Un nuovo inizio per Palazzo Dolcini

Alle 12 di questo 1 dicembre 2022, è partita la stagione di Palazzo Dolcini. Una presentazione raccolta, informale, intima, in un teatro o, meglio, cine-teatro definito “una bomboniera”, “uno spazio unico e diverso”.

La gestione della rassegna teatrale di Palazzo Dolcini è stata affidata alla cooperativa Sillaba, rappresentata da Stefano Bellavista e di cui fa parte anche Roberto Mercadini. Una nuova gestione che porterà a Mercato Saraceno teatro di narrazione (il primo spettacolo in cartellone è Orlando Furioso di Roberto Mercadini), ma anche cose diverse, nel filone definito Diverso dal solito, come un recital di Carlotta Vagnoli, un incontro con Vera Gheno, uno confronto tra Marco Tonti, Eugenia Galli e Roberto Mercadini.

Un’altra specialità, sempre collegata a Diverso dal solito, è Roberto Mercadini bar tender, in una sorta di caffé letterario che in quattro date anticiperà gli spettacoli.
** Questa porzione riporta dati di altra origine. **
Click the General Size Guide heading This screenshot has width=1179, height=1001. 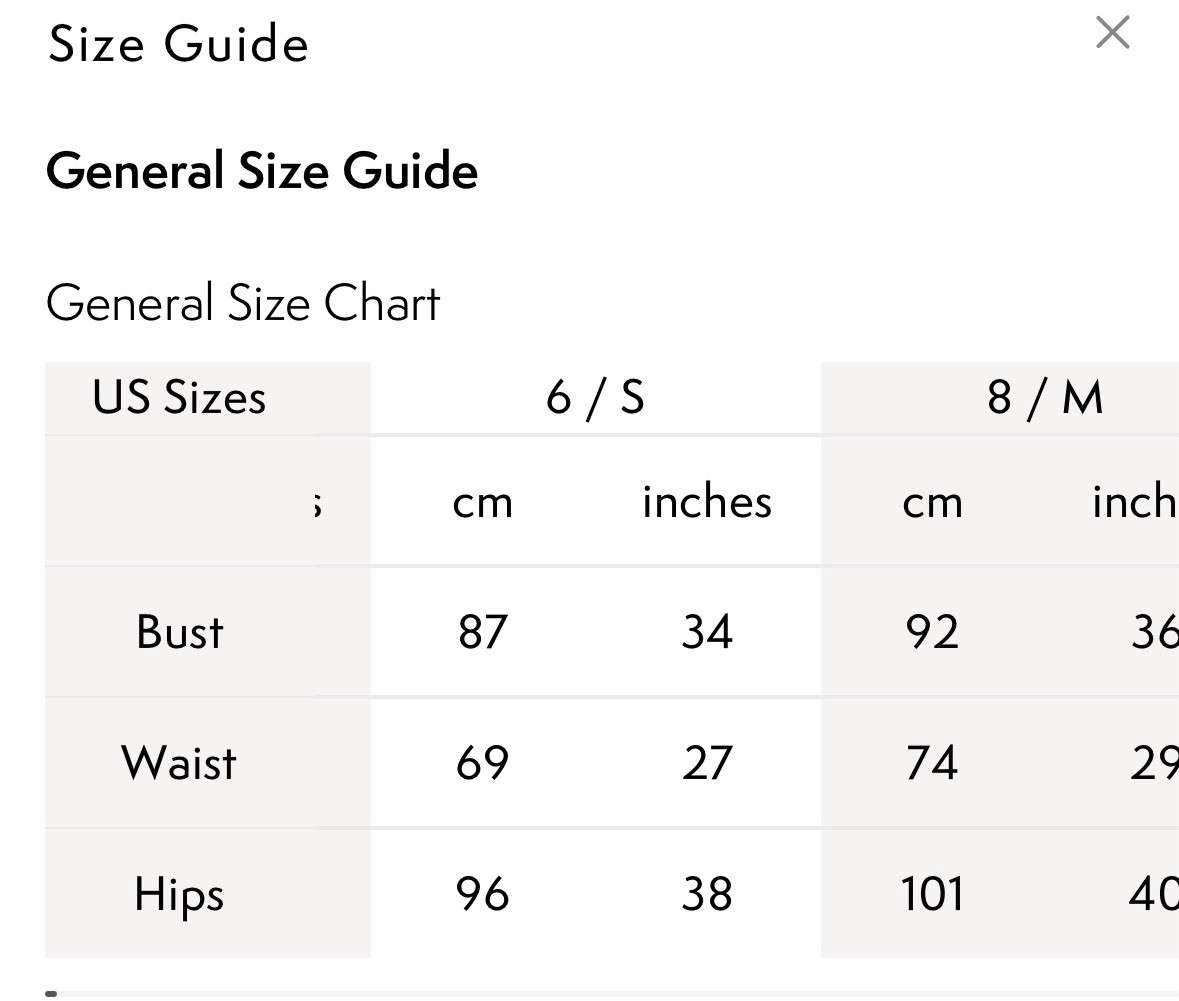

La sezione cinema è stata affidata all’associazione Dogville, che gestisce già il Teatro Supercinema di Santarcangelo di Romagna.
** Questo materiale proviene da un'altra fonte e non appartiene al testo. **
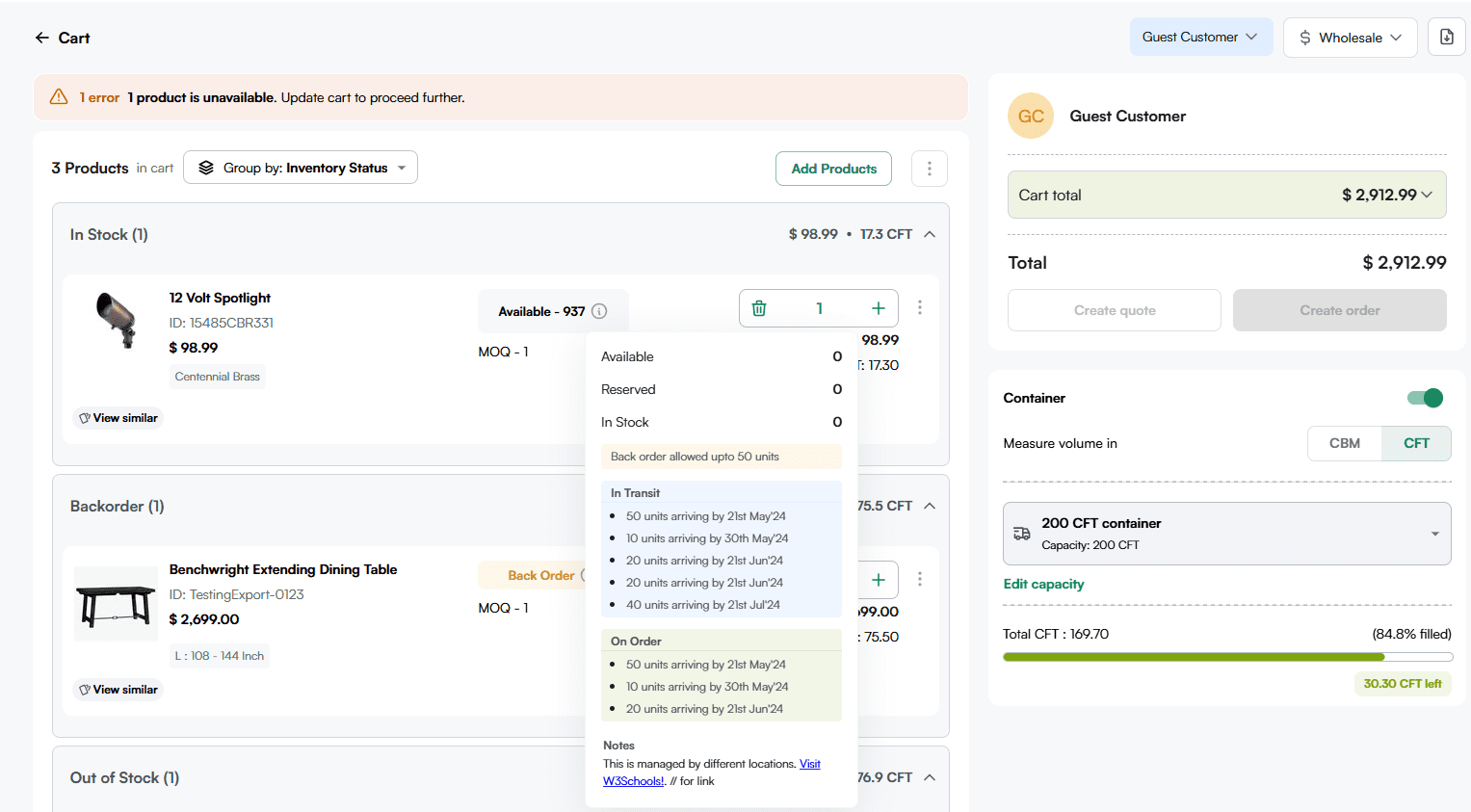Click the Edit capacity link
Viewport: 1471px width, 812px height.
pos(1043,584)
La presentazione della gestione è stata inaugurata dalla sindaca Monica Rossi, che ha ricordato le difficoltà degli ultimi tre anni e che il 23 febbraio 2020, giorno in cui si cominciarono a introdurre misure di prevenzione sanitaria, Palazzo Dolcini era strapieno. Ricordiamo che le difficoltà degli ultimi anni hanno colpito in modo durissimo il mondo dello spettacolo e della cultura, dove teatri, cinema, concerti sono state tra le prime attività a essere sospese e tra le ultime a ripartire. Perciò l’attenzione e la cura al settore culturale dovrà essere importantissimo.
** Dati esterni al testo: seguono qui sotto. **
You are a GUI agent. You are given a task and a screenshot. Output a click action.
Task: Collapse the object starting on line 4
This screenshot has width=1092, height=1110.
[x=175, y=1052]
L’assessora Giulia Rogai, con delega a cultura, diritti e pari opportunità, pace, politiche giovanili e gemellaggio, ha esplicitato che si è cercata una partenza “col botto” e che il percorso di costruzione del cartellone è stato di coprogettazione tra l’amministrazione comunale e Sillaba.

Anche Radio Colli’nAir, la nostra radio, è stata citata, nell’auspicio che possano nascere occasioni di incontro, interviste agli ospiti, iniziative co-progettate, creazione di contenuti dedicati alla cultura e alle rassegne di Palazzo Dolcini e siamo sicuri che sarà così.